▶ **Data extracts**
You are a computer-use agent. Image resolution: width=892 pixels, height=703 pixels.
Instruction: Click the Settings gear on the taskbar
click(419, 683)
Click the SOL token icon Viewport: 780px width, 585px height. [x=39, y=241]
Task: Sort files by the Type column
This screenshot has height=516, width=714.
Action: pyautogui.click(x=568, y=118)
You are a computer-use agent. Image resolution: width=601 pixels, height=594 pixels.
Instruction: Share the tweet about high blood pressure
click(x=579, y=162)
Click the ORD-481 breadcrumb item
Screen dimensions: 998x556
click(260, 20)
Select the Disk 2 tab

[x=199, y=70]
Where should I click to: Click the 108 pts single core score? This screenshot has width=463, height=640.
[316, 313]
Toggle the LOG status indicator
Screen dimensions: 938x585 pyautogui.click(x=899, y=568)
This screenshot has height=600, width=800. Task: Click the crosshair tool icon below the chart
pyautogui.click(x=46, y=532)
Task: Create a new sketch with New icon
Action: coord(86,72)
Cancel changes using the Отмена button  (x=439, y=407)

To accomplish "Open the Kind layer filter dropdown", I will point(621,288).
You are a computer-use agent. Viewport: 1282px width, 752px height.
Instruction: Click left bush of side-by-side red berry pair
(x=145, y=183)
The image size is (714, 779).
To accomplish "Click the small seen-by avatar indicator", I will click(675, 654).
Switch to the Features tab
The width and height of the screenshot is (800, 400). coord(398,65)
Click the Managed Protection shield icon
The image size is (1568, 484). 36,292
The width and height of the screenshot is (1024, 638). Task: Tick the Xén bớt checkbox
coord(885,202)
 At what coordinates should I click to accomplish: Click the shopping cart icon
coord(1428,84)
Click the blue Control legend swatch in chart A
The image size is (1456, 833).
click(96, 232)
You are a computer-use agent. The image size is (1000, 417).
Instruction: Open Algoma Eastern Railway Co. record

▶ **Directions**
Starting with the first line of the listing, output each line exactly until you have included the one containing "Task: Sort files by the Type column".

▶ **Exercise output**
You are a computer-use agent. Image resolution: width=892 pixels, height=703 pixels.
Instruction: Click the Settings gear on the taskbar
click(419, 683)
Click the SOL token icon Viewport: 780px width, 585px height. [x=39, y=241]
Task: Sort files by the Type column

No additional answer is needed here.